Text under study:
About chlamydia in women

What is chlamydia in women?

Chlamydia is the most commonly reported sexually transmitted disease (STD) in the U.S. It is an infection with the bacteria known as Chlamydia trachomatis. Chlamydia is very similar to gonorrhea in its symptoms and pattern of transmission. It is important to note that many people (both women and men) who are infected with chlamydia do not have any symptoms and may not be aware that they have the infection. Chlamydia infection can cause permanent damage to the fallopian tubes in a woman and can lead to future infertility and an increase risk of ectopic pregnancy. Chlamydia infection during pregnancy also increases a woman's risk of preterm labor and of having a baby with low birth weight.

Lymphogranuloma venereum is another type of STD that is common in the developing world and is caused by a different strain of the Chlamydia bacteria.

What are the symptoms for chlamydia in women?

Lower abdominal pain symptom was found in the chlamydia in women condition

Most women with chlamydia have no signs or symptoms of the infection, so it may be impossible to know if you have chlamydia. It has been referred to as a silent infection for this reason. However, since the infection can cause permanent damage to the reproductive tract, it is still important to recognize and treat this infection. The most common manifestation of chlamydia infection is an infection of the cervix with inflammation (cervicitis) in women.

When symptoms do occur, they are very similar to those caused by gonorrhea. Symptoms, if they do appear, may take up to several weeks after the initial infection to develop. Symptoms and signs of chlamydia infection can include vaginal discharge and abdominal pain. Infection of the urethra can produce the characteristic symptoms of a urinary tract infection, including pain or Burning with urination, blood in the urine, feelings of urinary urgency (feeling a continuous need to urinate), and urinating frequently.

(Stored data entries)
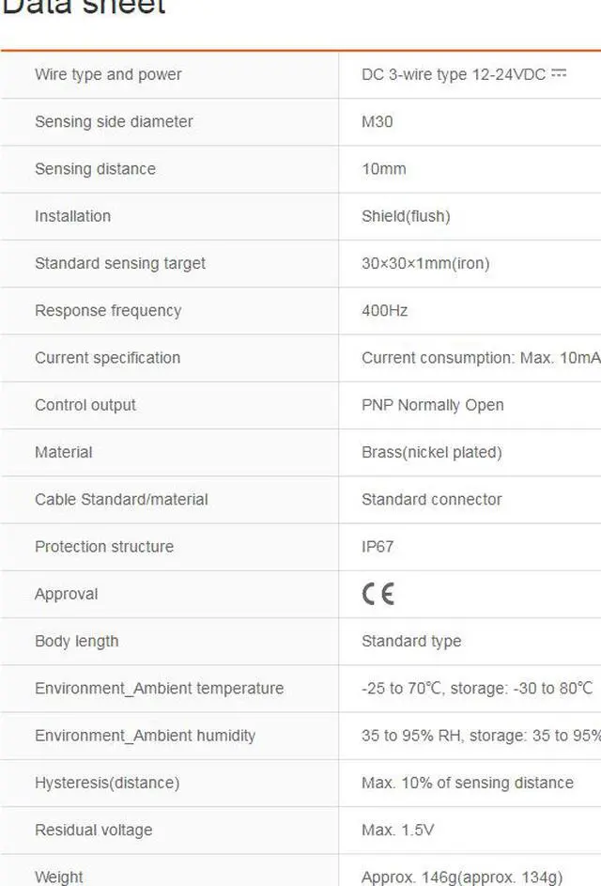Click the DC symbol after 12-24VDC

tap(559, 73)
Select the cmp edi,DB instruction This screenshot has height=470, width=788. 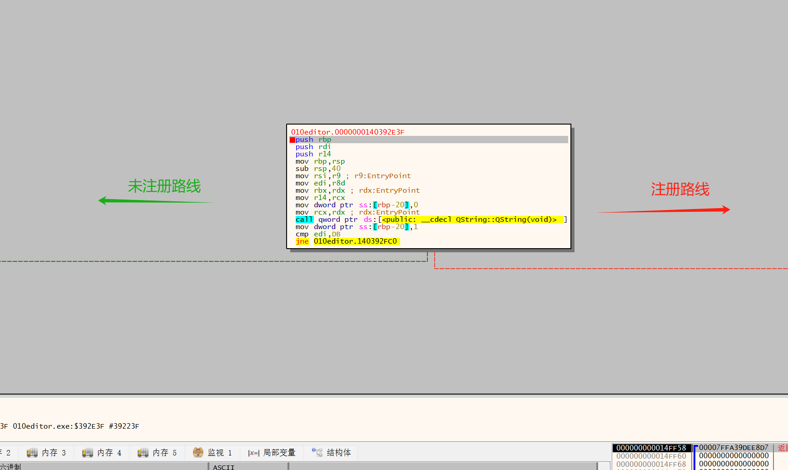click(x=318, y=234)
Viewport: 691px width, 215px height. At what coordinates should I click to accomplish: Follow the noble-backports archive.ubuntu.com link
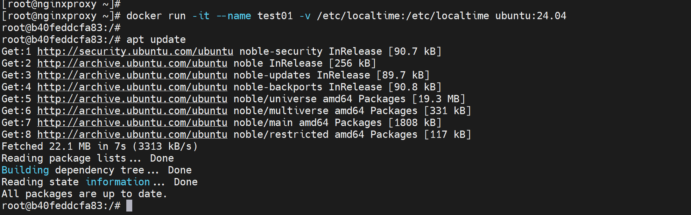click(x=132, y=87)
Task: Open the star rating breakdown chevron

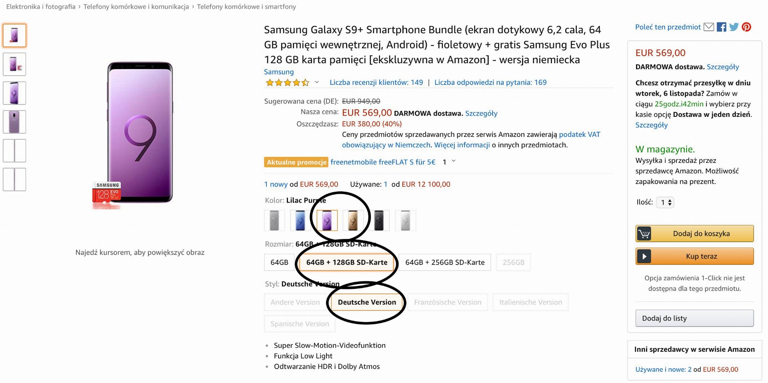Action: pyautogui.click(x=317, y=82)
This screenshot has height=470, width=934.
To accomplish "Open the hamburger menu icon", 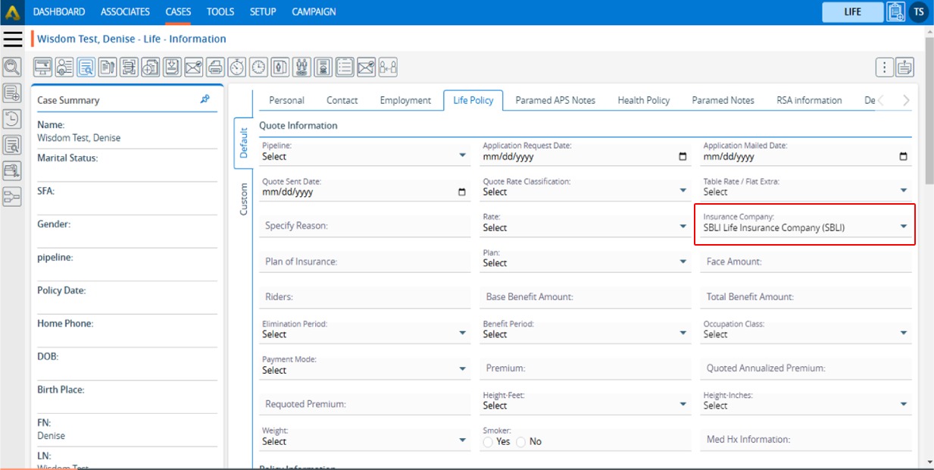I will 13,39.
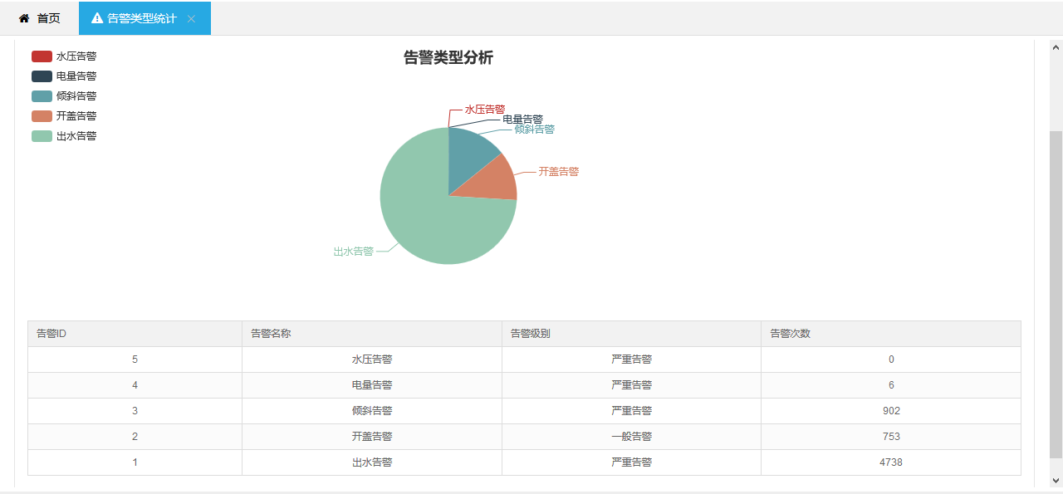This screenshot has width=1063, height=494.
Task: Click the 告警名称 column header
Action: coord(271,334)
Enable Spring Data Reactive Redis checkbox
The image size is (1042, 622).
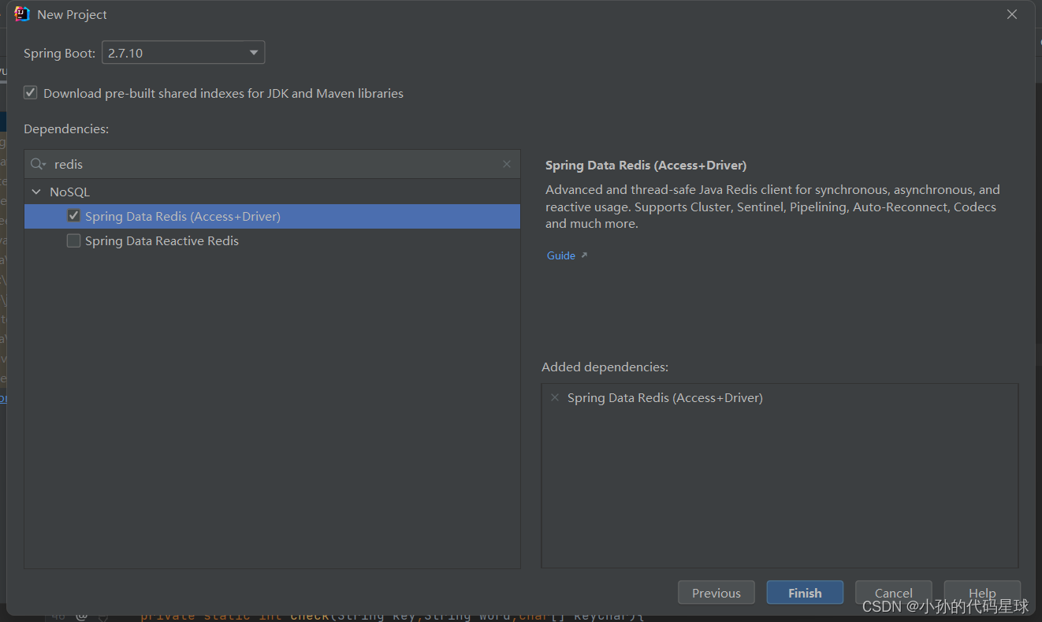click(x=73, y=240)
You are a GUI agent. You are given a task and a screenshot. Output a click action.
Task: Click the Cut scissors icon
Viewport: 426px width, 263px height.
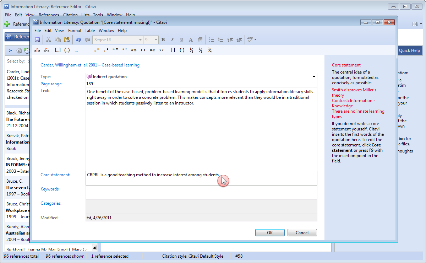point(48,40)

Goal of the exercise: Copy the chlamydia text between "What are the" and "(cervicitis) in women.", inclusive, and substitute "genital tract" for "reproductive tract".

Answer below:
What are the symptoms for chlamydia in women?

Lower abdominal pain symptom was found in the chlamydia in women condition

Most women with chlamydia have no signs or symptoms of the infection, so it may be impossible to know if you have chlamydia. It has been referred to as a silent infection for this reason. However, since the infection can cause permanent damage to the genital tract, it is still important to recognize and treat this infection. The most common manifestation of chlamydia infection is an infection of the cervix with inflammation (cervicitis) in women.